(Saved entries)
****

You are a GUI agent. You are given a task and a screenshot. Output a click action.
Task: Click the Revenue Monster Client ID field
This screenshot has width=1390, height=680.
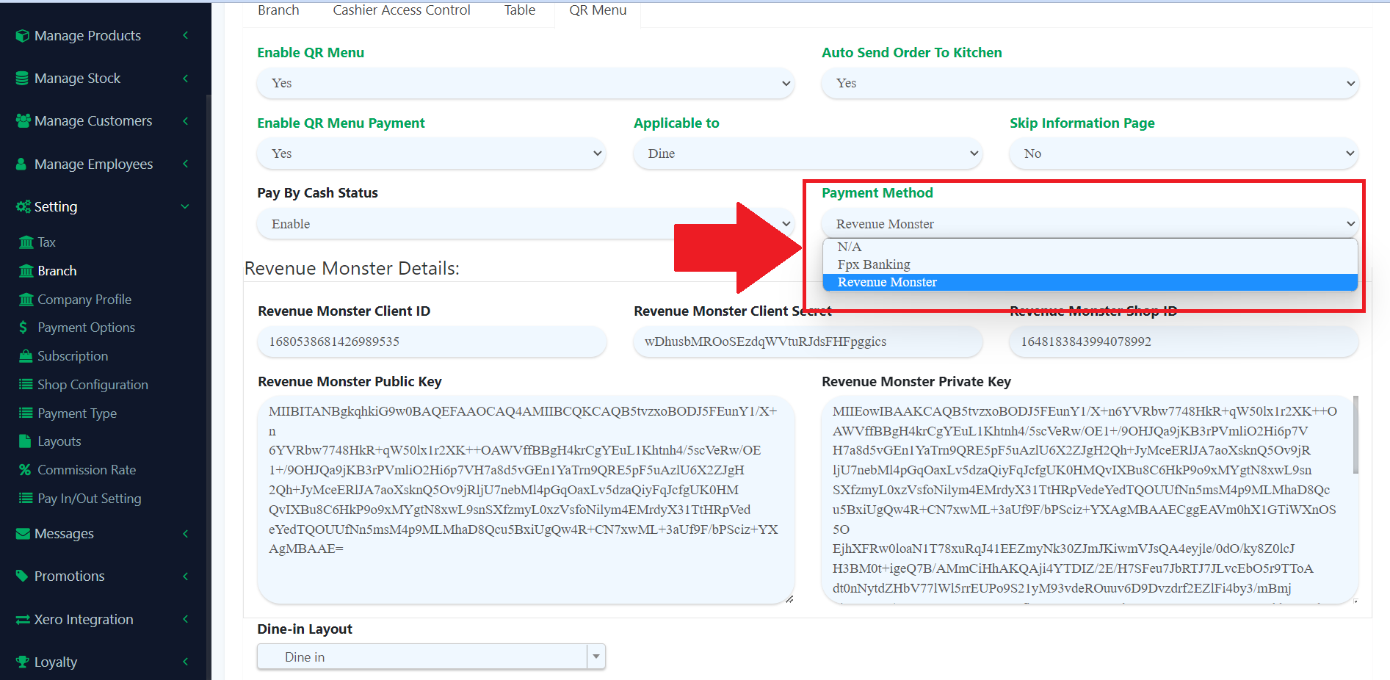[431, 341]
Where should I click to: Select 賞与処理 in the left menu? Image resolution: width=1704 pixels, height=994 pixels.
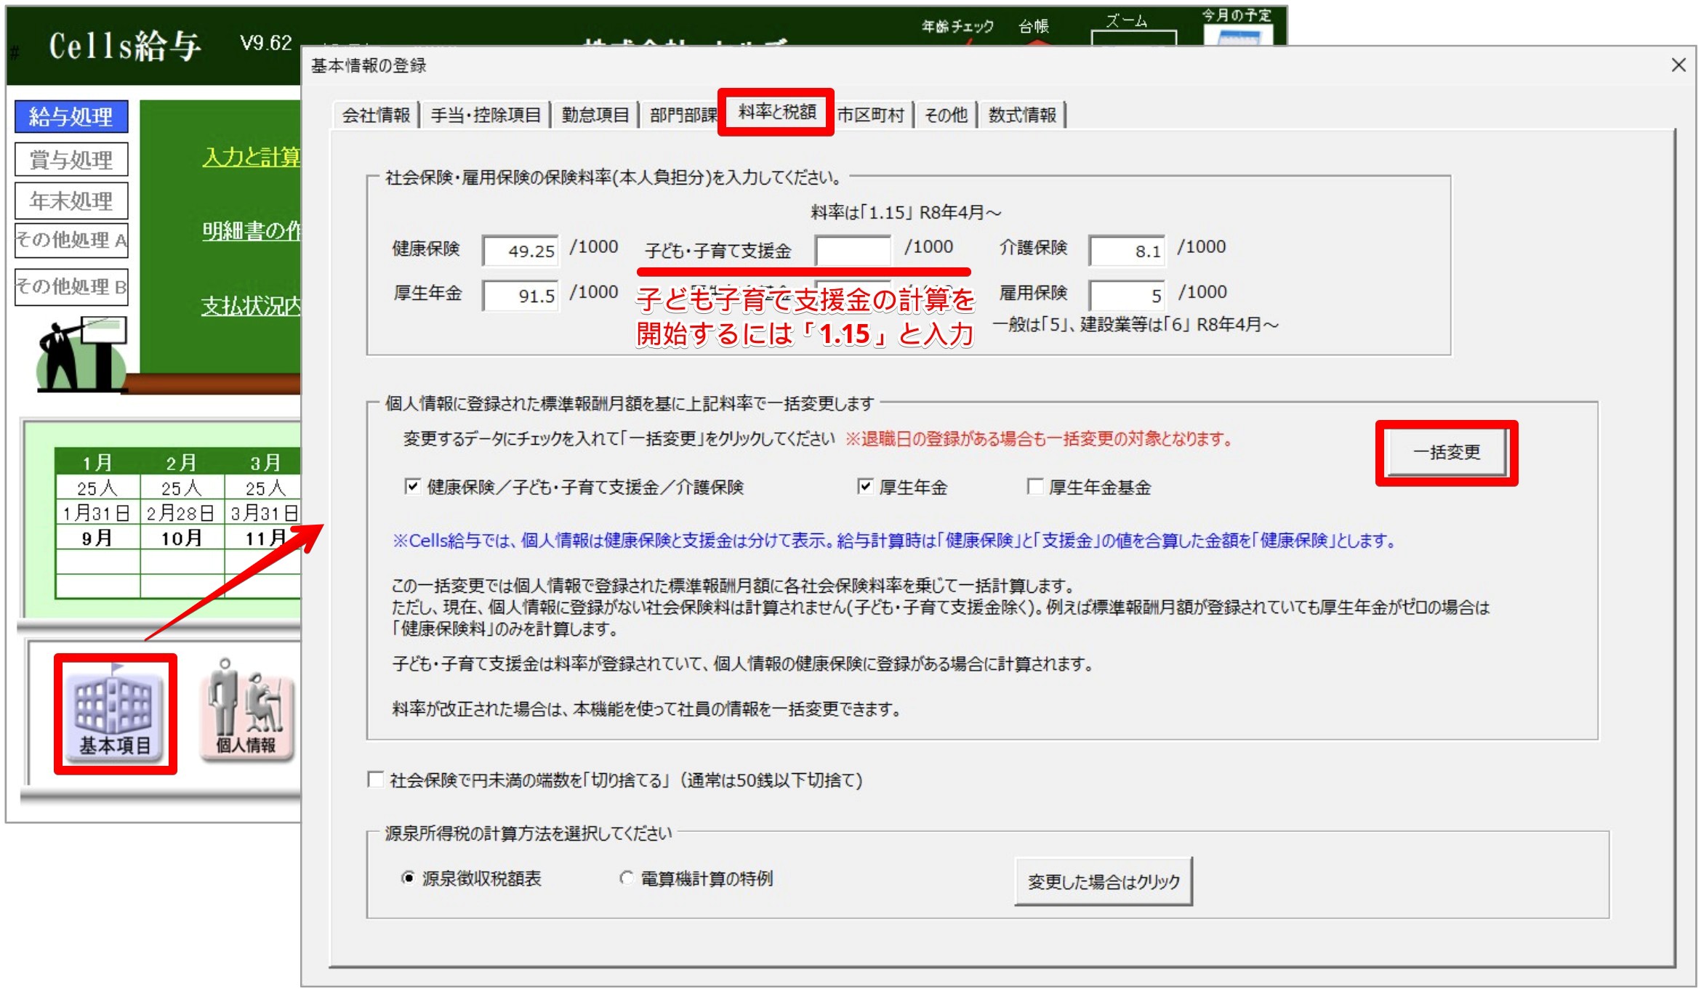pyautogui.click(x=71, y=159)
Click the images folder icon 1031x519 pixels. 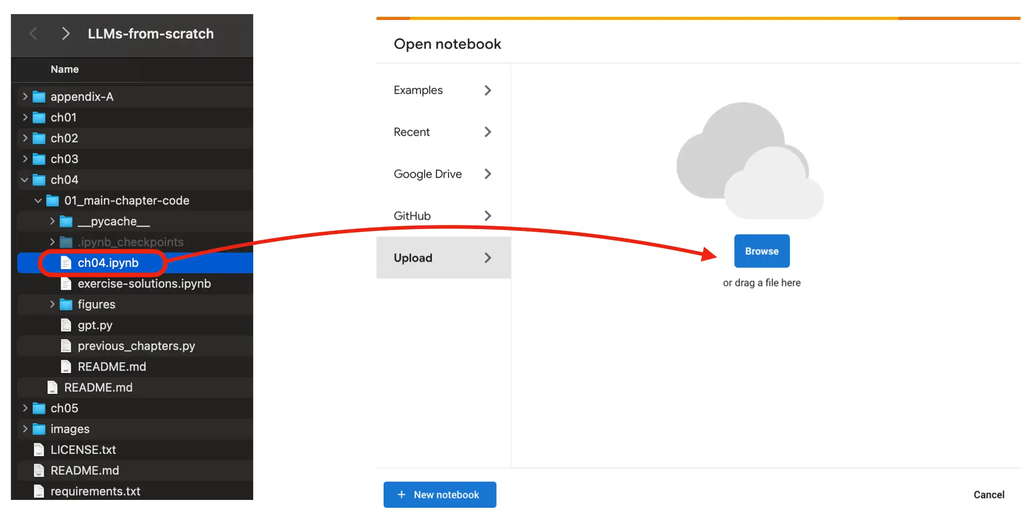[39, 429]
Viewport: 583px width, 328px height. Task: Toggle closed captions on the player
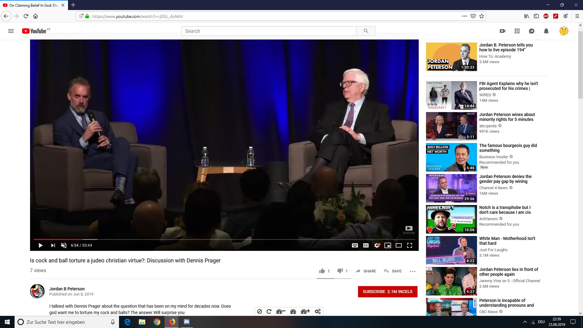tap(366, 245)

****

The answer must be an exact copy of the lines from the one that holds "Viewport: 583px width, 328px" through the end of the data, both included, with no pictures.

#### ANSWER FOR THIS EXERCISE
Viewport: 583px width, 328px height. Task: Toggle closed captions on the player
tap(366, 245)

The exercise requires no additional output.